Tuesday

Sparks Marina Playground in Sparks, NV

Received Tuesday, July 24, 2007
Physical description of caregiver: Blond woman, age maybe 20-28, wearing a white cotton ribbed tank top with some sort of logo or writing on it, and jean capri pants. Couldn't tell her height because she was sitting the entire time. Her hair was in a pony tail.
Physical description of involved child/children: The child she was caring for was about 2 years old, black, long curly black hair, very cute. She was wearing a pink (possibly floral print) long halter cotton shirt over shorts or a skirt. The child of the caregiver was a baby, about 5-7 months old, bald/blonde hair, and was rolling around on a blanket on the ground next to his/her mom the whole time, kicking and grabbing the air as babies that age do.
Address or venue of observed incident: Sparks Marina Playground
Date and time of incident: July 23, 2007, about 11:30am
Detailed description of what you witnessed: I took my charge along with a fellow nanny and her charge to the Marina park today. We went to the baby swings and then a really cute little girl came up to us. I looked around and saw that there were no adults around her at all.

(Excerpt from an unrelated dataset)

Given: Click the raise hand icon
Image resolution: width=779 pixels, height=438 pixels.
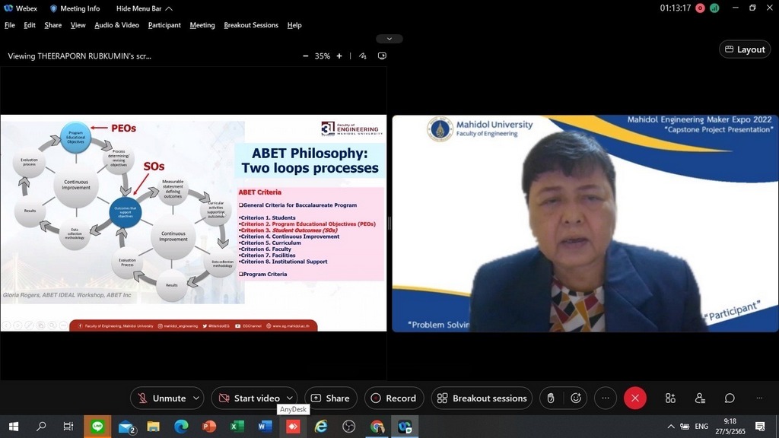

It was getting to be lunchtime, and rather warm, so there weren't other kids on the playground besides us and the little girl. There was a woman sitting with a baby on the cement in the shade of the snack shack, but she was kind of zoning out, not really looking at anything, and certainly not looking at the little girl. She was about 100-150 yards away from the playground.

As I pushed my charge in the swing, the little girl climbed all over the playground, even where there are holes that the older kids can climb down poles and corkscrews. I was worried she would either lose her balance or step down and fall. I called over to the woman about 10 minutes later, and we shared the following words:

(N= Nanny, me... SCG= Snotty caregiver)

N:"Is that your daughter"
SCG: "No"
N: "Are you babysitting her?"
SCG: "Yep" (Not looking at me or the child....)
N: "Don't you think she is a little small to be on the playground by herself?"
(No response)
N: "I'm just worried she might fall off and get hurt"
SCG: "Mind your own business!"
N: "Shouldn't you go do what you are being paid for and play with her??"
SCG: "I'm not being paid, mind your own damn business" (Meanwhile the child is wandering away from and around the playground and she just sat there!!!!!)
N: That doesn't mean you don't have responsibility for her well being! (No response) so when she falls off the playground, you won't be able to tell her mom why she was hurt because you were too far away and not watching her."
SNG: (Picks up the baby, completely ignores both me and the wandering child in her care, and starts breastfeeding her otherwise content baby in a sling.)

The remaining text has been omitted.